6. You designed the world’s first Certified Biomimicry Professional program and co-founded the Master of Science in Biomimicry. How do you ensure biomimicry is taught as more than just a design trend, but as a deep-rooted practice?
My intention in creating these programs (and the concordant depth of the curricula) was precisely to support the development of a deep-rooted practice. While we widely share the Essential Elements of Biomimicry (emulate, (re)connect, and ethos) and emphasize that all are necessary to practice biomimicry, it takes a more in-depth understanding and attention to grok the full potential of this kind of mindset and approach. We long ago decided that policing the meme was not our work to do in the world, and there will be (and already are) plenty of “examples” labeled as biomimicry that lack one or more of the essential elements (and thus might be considered a design trend). Our work focuses on demonstrating what can be possible and showcasing and highlighting those “best of” stories. That said, we also believe that even if you start with just emulate, you are bound to fall in love with your teacher from the more-than-human world—a critical first step towards embracing the (re)connect and ethos elements. After 27 years in this work, I’m not worried about a passing trend—the interest has only grown year after year.
Our programs, whether the one-week immersions or the MS + BPro path (the deepest biomimicry training anywhere in the world), all embody the essential elements from the moment the training begins to the very last minute of the experience. That’s all we can do—model what we hope our participants will embody as they move out into the world with their own biomimicry practice.

7. You’ve traveled to over 30 countries, exploring biomimicry across cultures. Are there any indigenous knowledge systems that have influenced how you approach biomimicry?

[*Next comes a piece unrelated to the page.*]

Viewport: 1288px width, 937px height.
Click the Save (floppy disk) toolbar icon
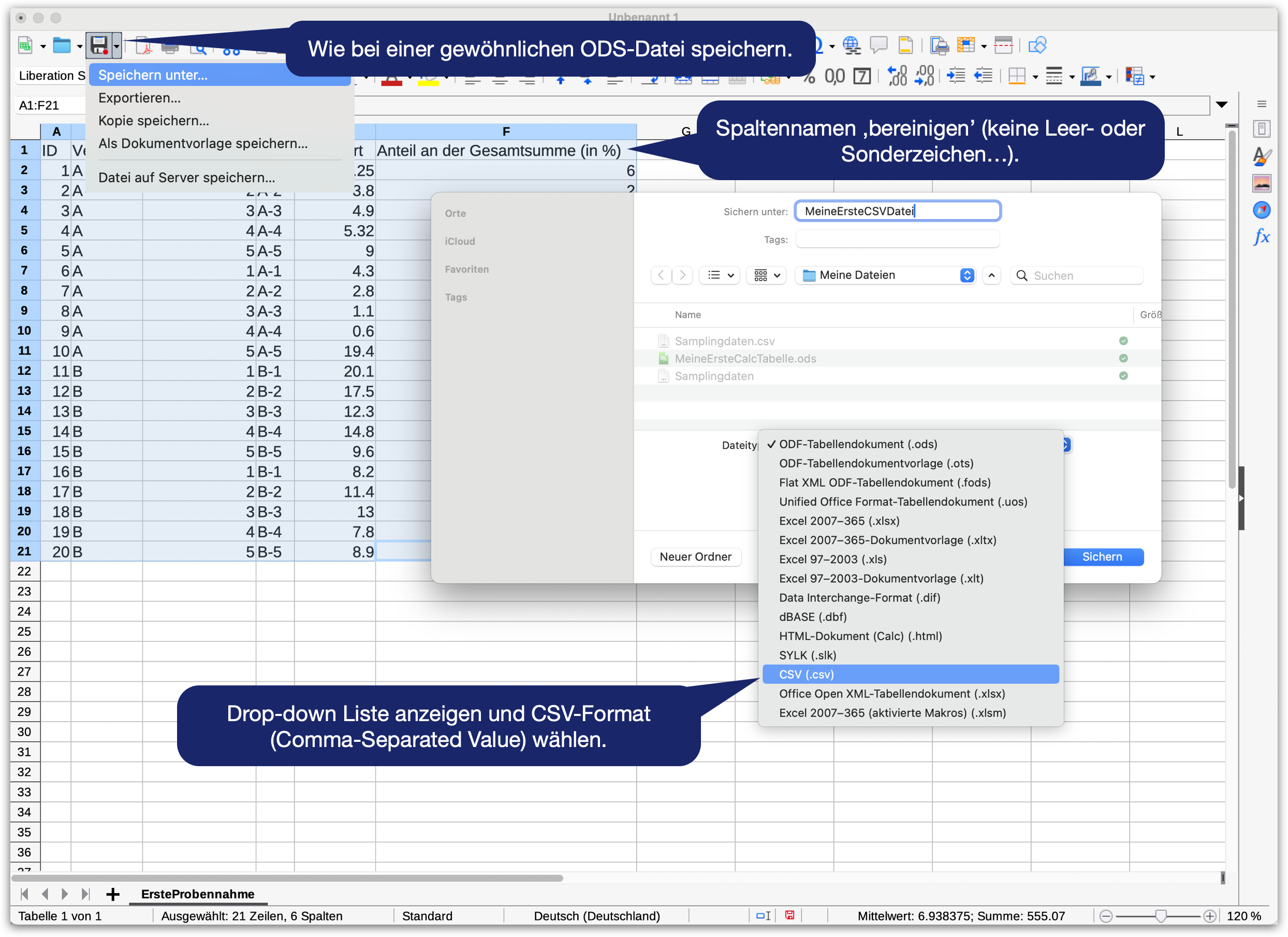pos(99,45)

It shouldn’t be surprising that every indigenous knowledge system arose from a deep connection to Nature. The teachings are embodied in these practices all over the world. We’ve long said that biomimicry is an emerging discipline of an ancient (and extant) practice. In my conversations with indigenous communities wherever I travel, the synergies (and convergent evolution) of Nature’s lessons are everywhere. I view biomimicry as a steppingstone for people and cultures whose dominant narrative is largely disconnected from Nature—it’s an “acceptable” means to find their way home. In doing so, I believe humanity as a whole can remember our evolutionary roots and re-establish across the board a right relationship with the rest of Life. It’s our only choice.